First edition of Knolles great history, with engraved historiated title page, 28 in-text engraved medallion portraits by Lawrence Johnson and one battle scene, and wood-engraved headpieces, tailpieces and initial letters throughout.
"One of the earliest histories to be written in the English language, praised as 'a monument of Elizabethan prose by several discerning judges,… Knolles remains without a true rival, for his book is still, despite its limitations, the most exhaustive that we have, a vast repository of much that we prize most highly amongst the sources for the rise and full resplendence of the Ottoman might'" (V.J. Parry). Knolles earned the praise of Samuel Johnson: "None of our writers can, in my opinion, justly contest the superiority of Knolles, who, in his History of the Turks, has displayed all the excellencies that narration can admit. His style,… is pure, nervous, elevated, and clear" (Rambler, No. 122). And Byron, shortly before his death, wrote, "Old Knolles was one of the first books that gave me pleasure when a child; and I believe it had much influence on my future wishes to visit the Levant, and gave perhaps the oriental coloring which is observed in my poetry" (DNB).

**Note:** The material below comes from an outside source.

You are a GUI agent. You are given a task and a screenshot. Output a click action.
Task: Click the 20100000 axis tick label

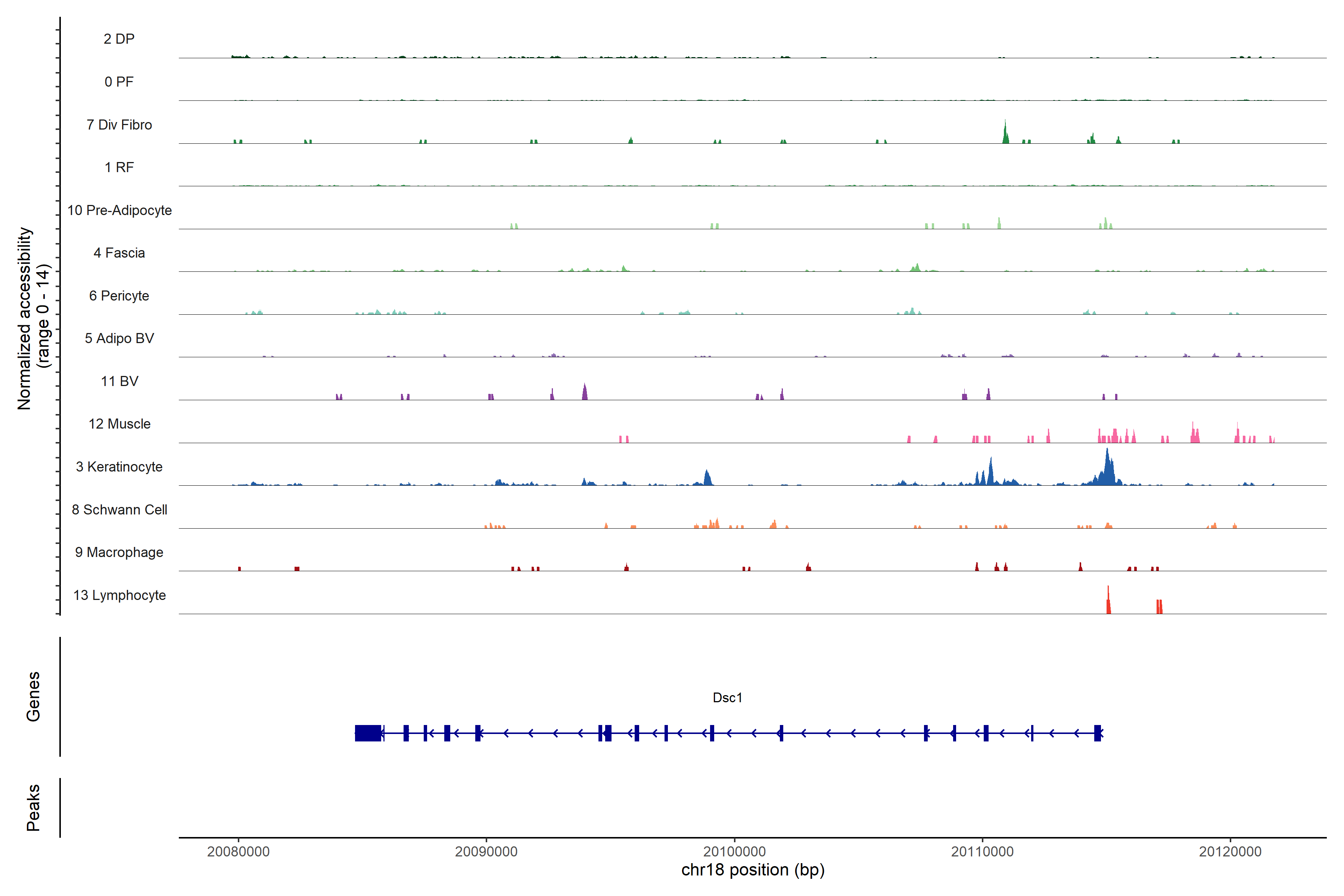point(734,852)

A long list of Byzantine historians and other authorities is given by Knolles, but he seems to have relied primarily on Boissard's Vitae et Icones Sultanorum Turcicorum (1596). In some instances, however, Knolles includes eyewitness accounts, as is the case with his description of the Battle of Lepanto, for which he interviewed a young Englishman who was present at the scene. "Knolles [places] emphases on the theatricality of Ottoman power as well as its 'slothfull and effeminate' attributes… It reads more as a drama for English readers" (Barbour). The fine medallion portraits by Lawrence Johnson of the Turkish kings, emperors and sultans, together with their (mostly) Christian adversaries, were skillfully adapted from Theodor de Bry's engravings for Boissard. Letterpress title page at page . STC 15051. Lowndes, 1286. See Brunet III, 681; Graesse IV, 34. One page of manuscript notes about the book tipped to front free endpaper.
Only the occasional marginal spot or marking, text quite clean, binding attractive and fine. A very nice copy of this influential classic.